DATASET CONTENT:
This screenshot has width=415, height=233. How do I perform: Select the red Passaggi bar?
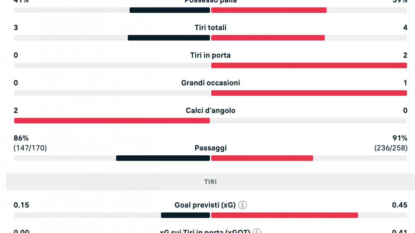pyautogui.click(x=262, y=158)
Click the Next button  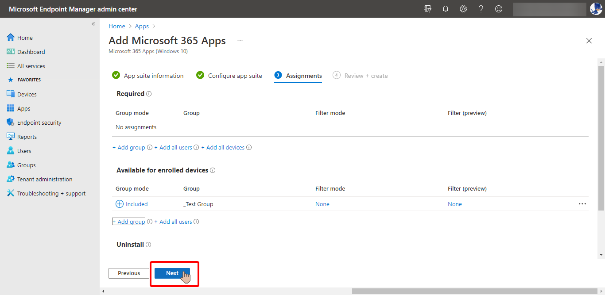point(172,273)
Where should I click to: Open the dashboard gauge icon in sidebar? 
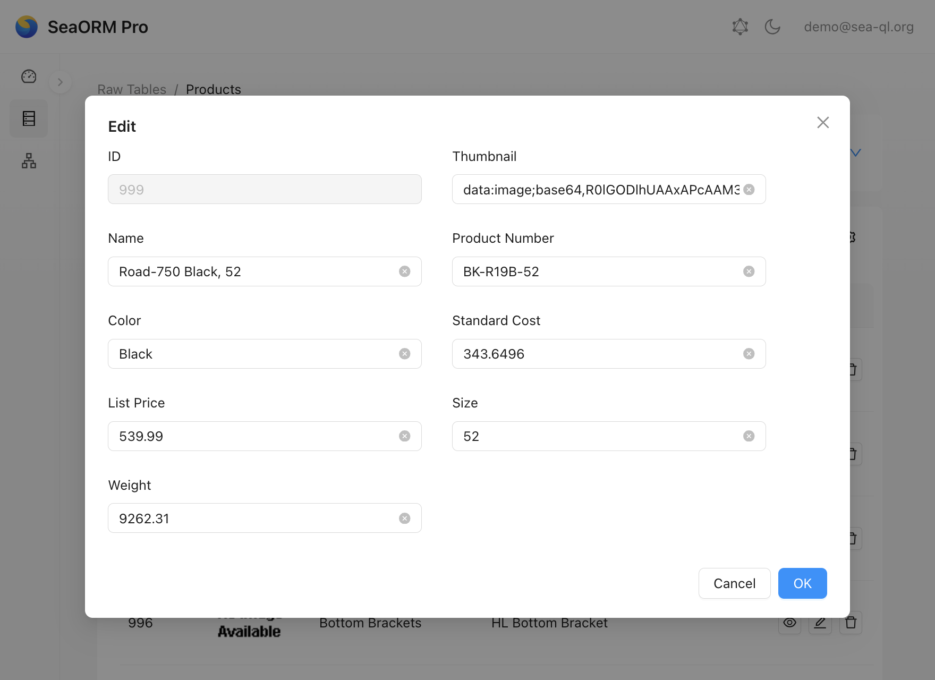(29, 77)
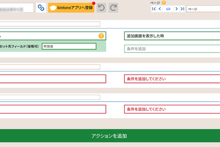220x147 pixels.
Task: Click the 申請者 target field input
Action: (x=69, y=46)
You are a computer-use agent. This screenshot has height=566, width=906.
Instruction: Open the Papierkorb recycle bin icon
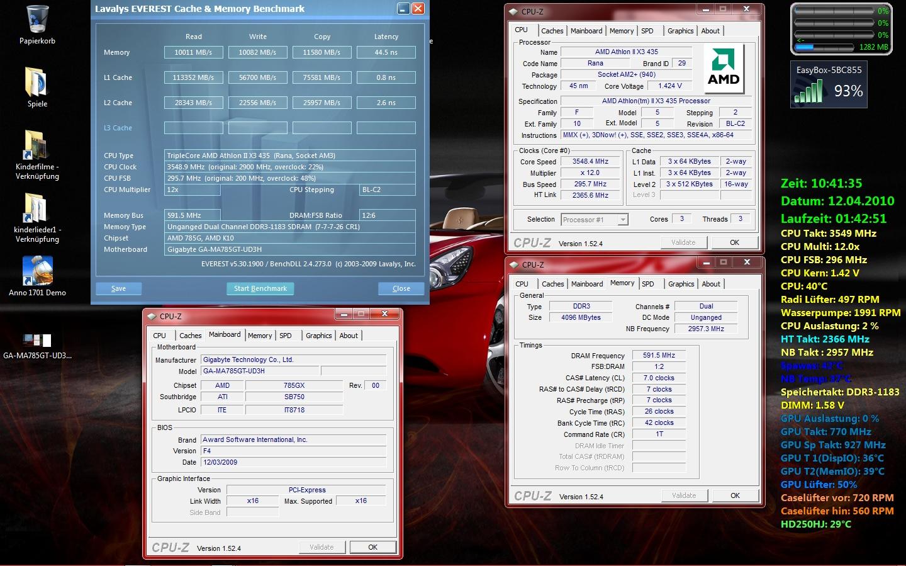38,19
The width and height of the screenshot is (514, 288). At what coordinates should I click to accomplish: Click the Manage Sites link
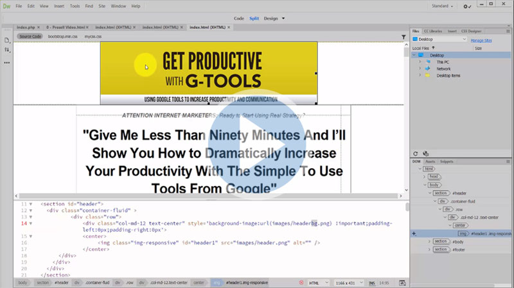tap(481, 40)
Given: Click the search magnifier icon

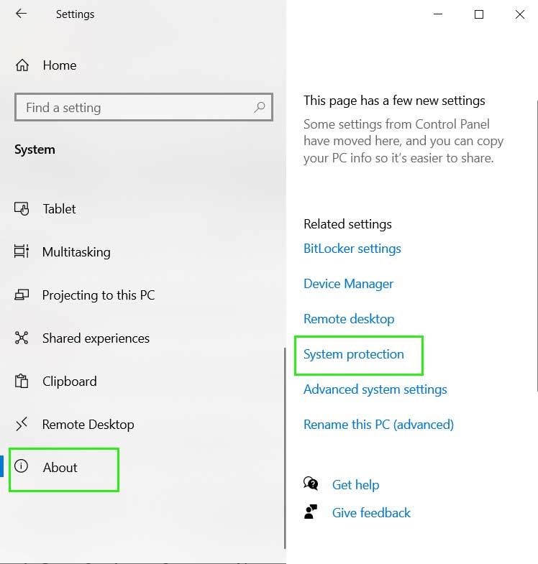Looking at the screenshot, I should (259, 107).
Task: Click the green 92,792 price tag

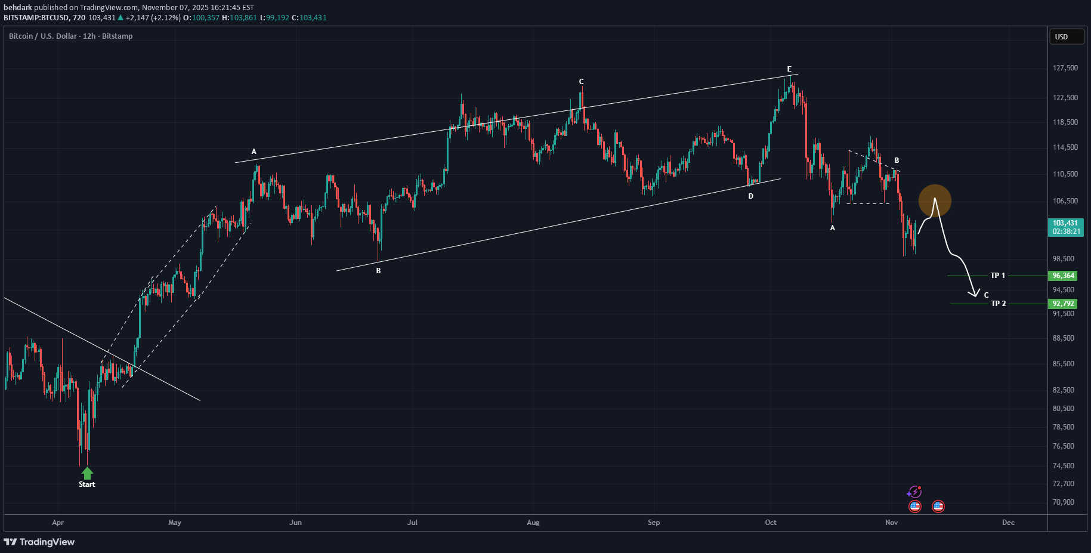Action: (x=1064, y=304)
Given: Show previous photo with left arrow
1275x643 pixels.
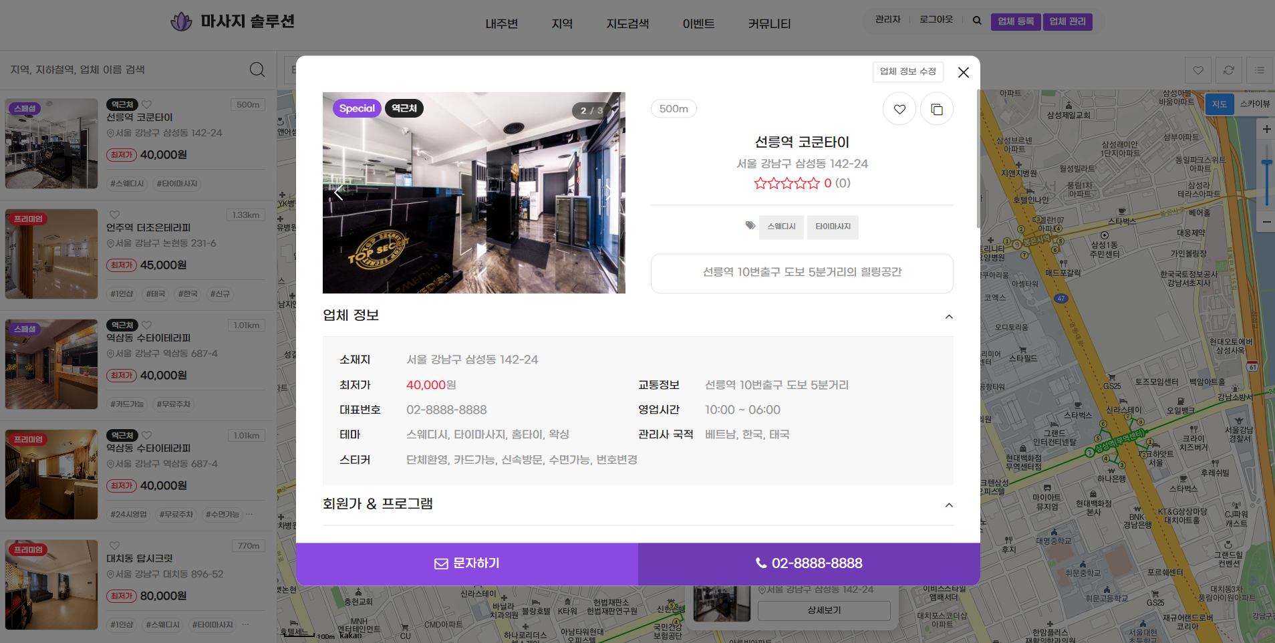Looking at the screenshot, I should click(338, 193).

YOUR OBJECTIVE: Where the line with "The width and" appears, begin there and transcribe exactly through the last line of the data, leaving all pictures aside.

REPLY:
The width and height of the screenshot is (514, 288). At what coordinates should I click to accomplish: Click the Manage Sites link
tap(481, 40)
Given: Click the search magnifier icon

Looking at the screenshot, I should (259, 107).
Task: Click the green 92,792 price tag

Action: (x=1064, y=304)
Given: Show previous photo with left arrow
1275x643 pixels.
Looking at the screenshot, I should click(338, 193).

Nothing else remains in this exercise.